Work/Life Balance

Stop Telling People They’re Lazy For Not Being Obsessed With Work

By | Monday, April 10, 2017

 

I sometimes feel like people in my life have some confusion about what I do on a day –to-day basis. I make a lot of jokes about how I’m “always free”, because technically, I am – I don’t have places I need to be almost ever. I just have a lot of work to get done on my own and handed in, either online or very briefly in-person. While working from home and scheduling yourself to accomplish all of your daily tasks and projects (rather than, say, a boss or professor telling you what to do and when), you find yourself with a lot of flexibility to schedule each day differently. That means if you have an event you want to attend on a Tuesday afternoon, you most-likely can if you gently shift your schedule around.

When others without this flexibility see the way you live, they may begin to question how much work you actually get done. Although the answer is probably “a lot,” it is hard to convince someone that your ability to be free when you want to be for recreational activities, or to take a break in the middle of your workday to catch up on the 30-minute HGTV show that helps you clear your head, and be tricked into believing that your lack of obsession with work is actually a lack of work in general.

And that is clearly not true. We’ve established that working from home is something that is actually very likely to increase productivity. We know that maintaining an incredibly healthy work/life balance is vital to job satisfaction, (and, therefore, life satisfaction). So why do people see others who aren’t self-proclaimed, Capital-W Workaholics, and label them as lazy?

A good example: I’m writing this on a Saturday. Doing anything work-like on the weekend is something that I’m generally not down for, because as someone who schedules myself, I find it extremely important to budget in a solid amount of “me-time” so I don’t become too stressed or work-obsessed. Working a job that isn’t a traditional 9-to-5 is a really good way to get yourself into the habit of never being “off the clock”, and that is unhealthy. Period. So I do all I can to combat those tendencies. And I think, in general, I do an excellent job at that. Sometimes, that means doing a little work on Saturday to avoid doing too much on Monday. Being a full-on workaholic is not a level of employed enlightenment I ever wish to achieve.

I can say this with confidence, because I have felt the slightest bits of stress over the past few months, and it has made me physically and emotionally weak. My usually-flexible schedule has been anything but for just a couple weeks, and in that small amount of time I’ve seen how much a tiny looming chunk of stress can affect the quality of my work, and the quality of my daily life in general – and it is something I’m definitely not on board with. I am still trying to figure out how to scrape together a living by working a few different jobs around my full-time class schedule, and while I find it to be a bit easier with each passing semester, it is never going to feel natural to have so many different things to manage that every moment of leisure ends in a culminating anxiety attack of wondering if I’ve forgotten an assignment deadline, a side-job, a bill payment, a job application that’s soon closing, or whatever else could possibly go wrong.

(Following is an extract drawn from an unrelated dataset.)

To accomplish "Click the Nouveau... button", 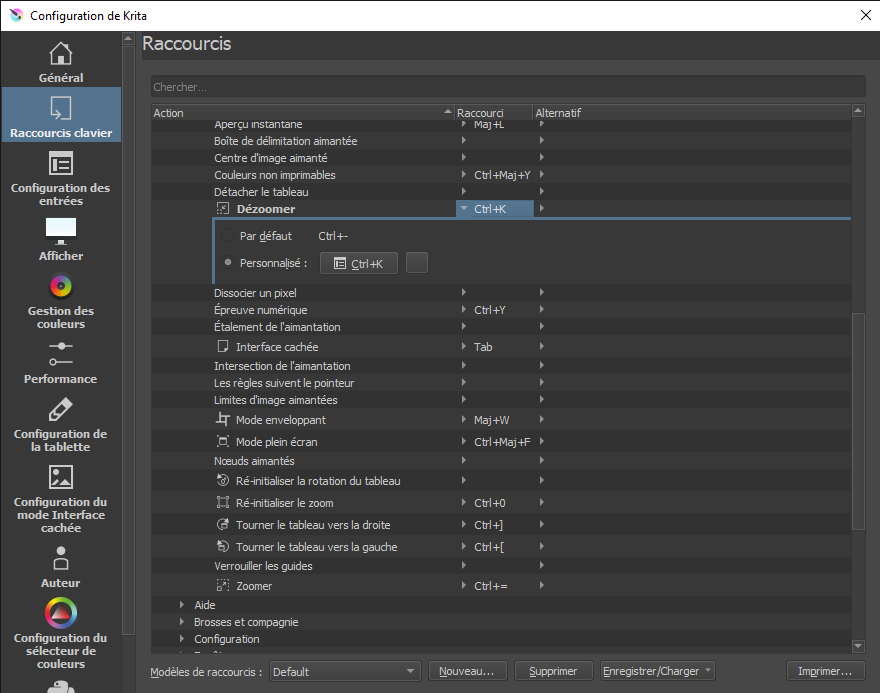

At this point, I have no vision of myself Girl-Boss-ing about at my desk with a cup of coffee that has something like “Work Hard!” scribbled on it in calligraphy, because the vision I have for my life is not one comprised entirely of work, but not one comprised entirely of leisure, either. I want to do work; I want to do work that I am good at, and am passionate about, and fulfills my own needs – and, if I’m lucky, the needs of at least a few other people in the world. But I also want my entire personal identity to be built upon something entirely different than the things I do to earn money. And that is increasingly difficult to do in a society that glorifies being a workaholic.

My vision for myself includes a type of self-care that isn’t about working myself into such a hardened knot of stress that the only relief possible is taking a daily bubble bath and cathartically throwing my cell phone in a river. It is about maintaining my very human desire to work consistently hard, but in a mindful way that allows for breaks, flexibility, and sometimes, Tuesday afternoon naps.

I see a light at the end of my personal stressful tunnel, mostly because I graduate soon, and without “school” on my list of Shit To Accomplish each day, a lot of time will open up for me to figure out how to more easily put together some sort of neatly-packaged Career so I can earn money with some strategically carved-out time for simply living.

When I complain during this actually-stressful time about how busy and/or tired I am, it is certainly not a humblebrag about how successful and excellent I’m doing – I’m actually genuinely complaining about how I don’t feel like waking up at 4am to finish work, and I highly desire a life that affords me the blissful ability to sleep until at least eight. Not because I’m lazy – because I’m human.